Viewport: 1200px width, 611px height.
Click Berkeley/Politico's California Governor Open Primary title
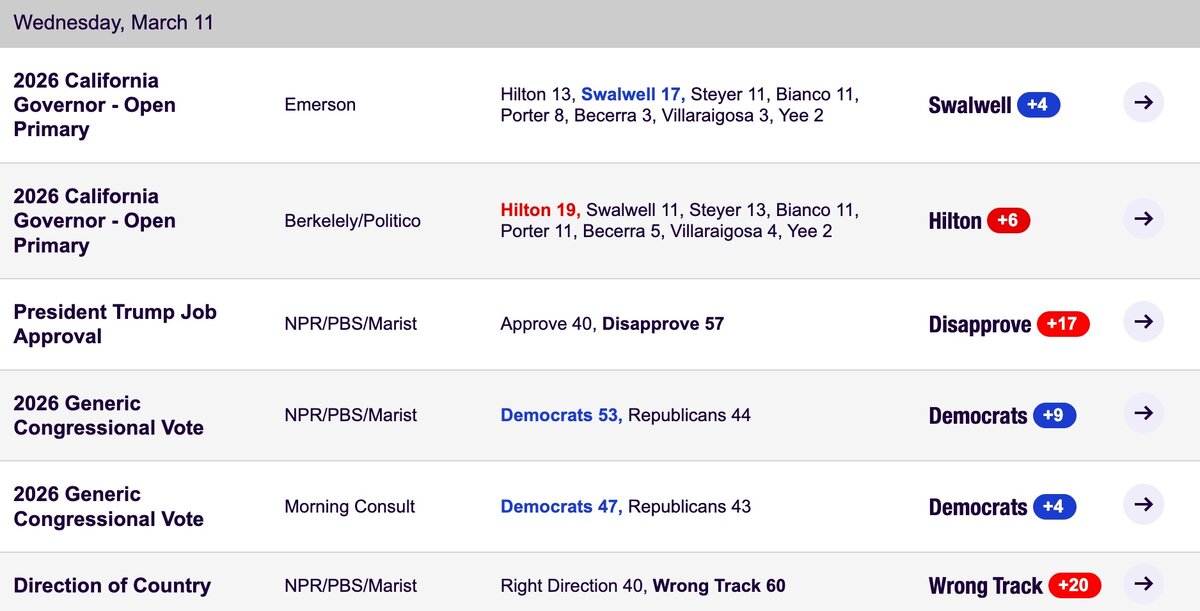(x=95, y=221)
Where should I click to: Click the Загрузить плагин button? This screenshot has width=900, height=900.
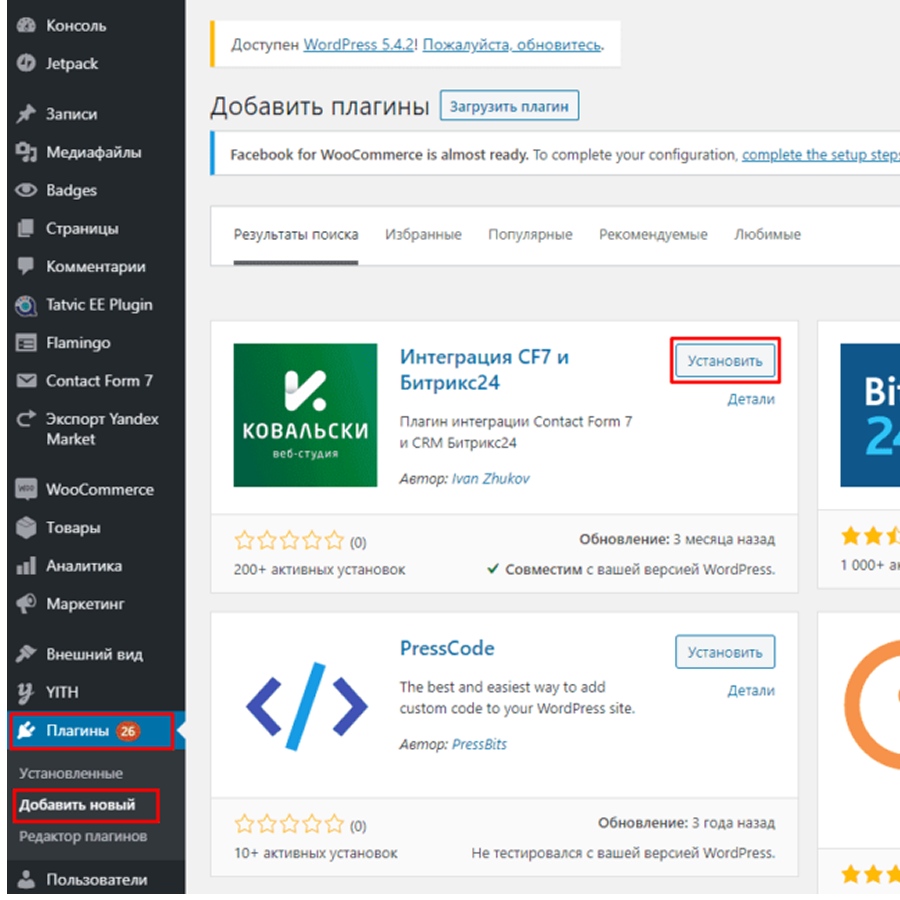(509, 106)
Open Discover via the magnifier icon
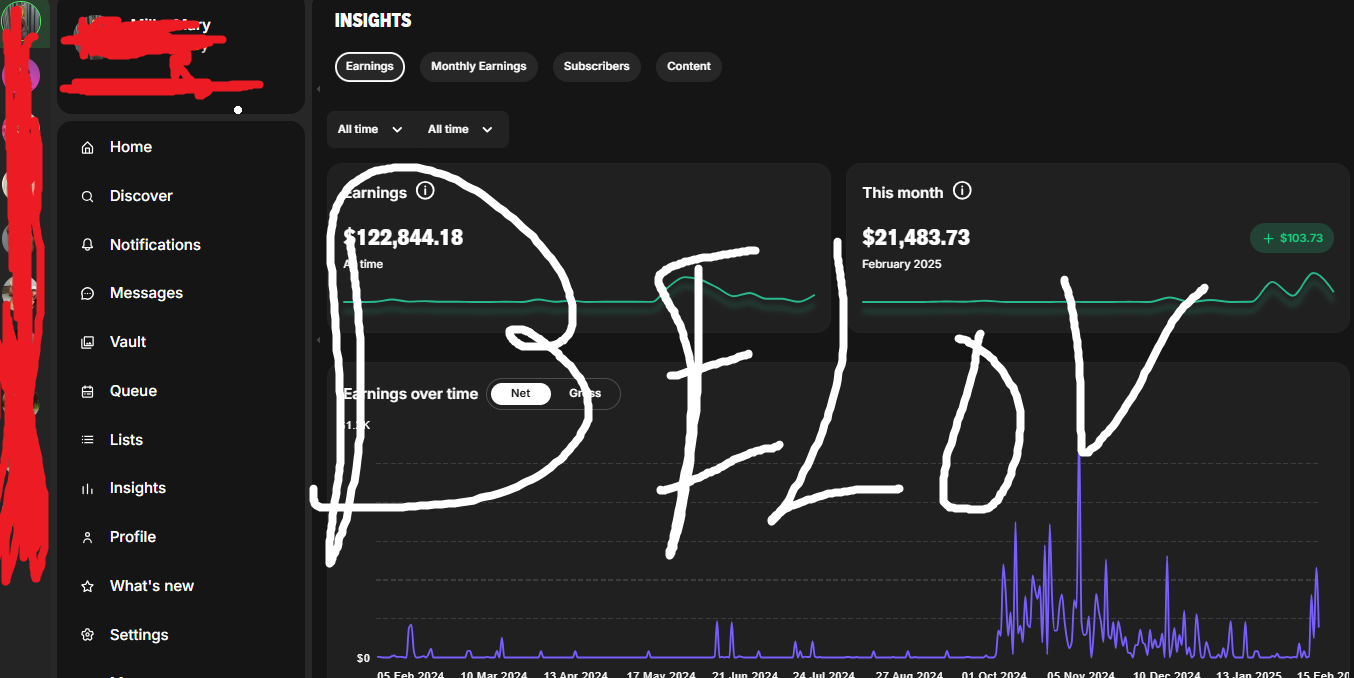This screenshot has width=1354, height=678. tap(88, 197)
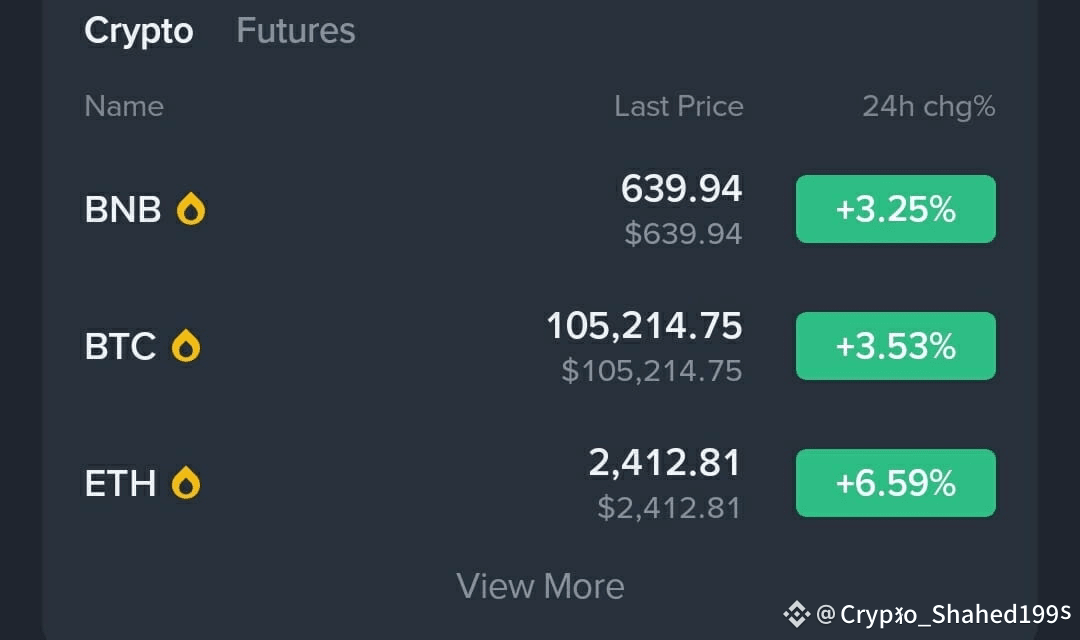Click the flame icon next to BNB
The image size is (1080, 640).
pyautogui.click(x=191, y=209)
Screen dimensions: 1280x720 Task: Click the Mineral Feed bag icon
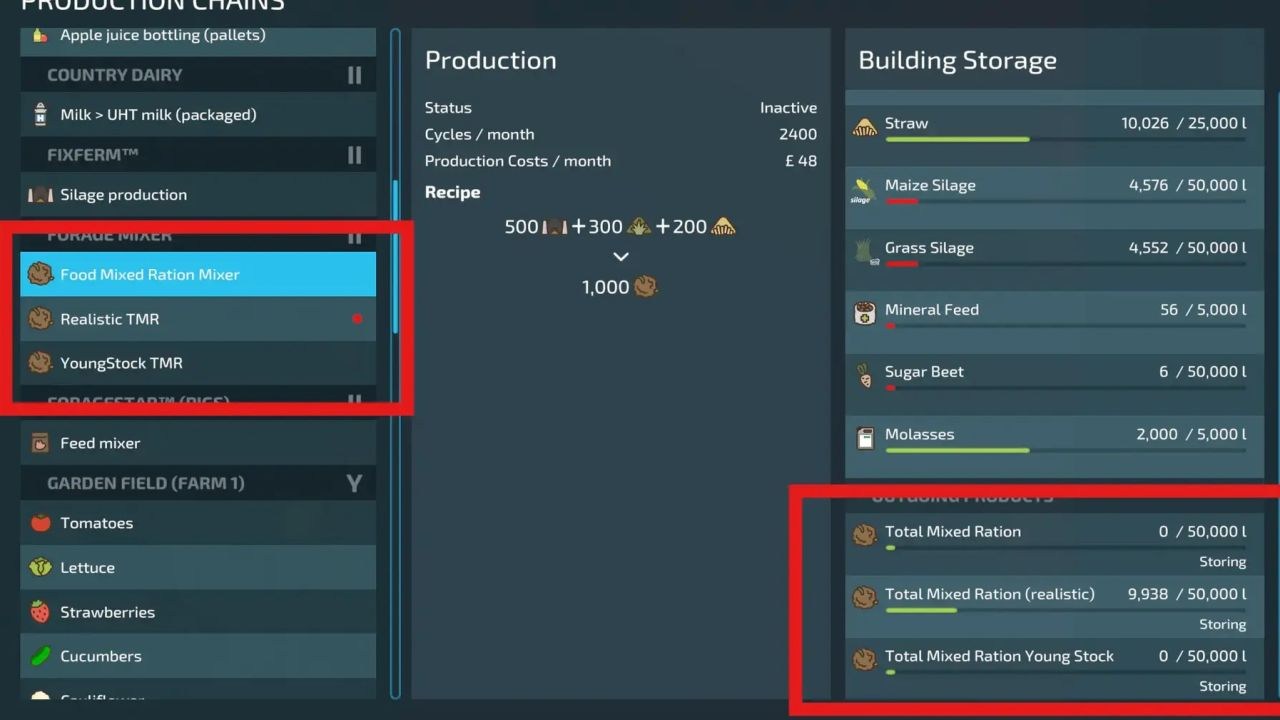[865, 314]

▸ **Assigned task**:
Only the lines from the one containing "Click Berkeley/Politico's California" through the final line of the records should be transcribed, exactly and with no pictures.

▸ **Answer for this exercise**:
Click Berkeley/Politico's California Governor Open Primary title
(x=95, y=221)
Where should I click to: Click the Загрузить плагин button? This screenshot has width=900, height=900.
(509, 106)
Open Discover via the magnifier icon
This screenshot has width=1354, height=678. tap(88, 197)
Click the flame icon next to BNB
The image size is (1080, 640).
pyautogui.click(x=191, y=209)
Screen dimensions: 1280x720 Task: Click the Mineral Feed bag icon
[865, 314]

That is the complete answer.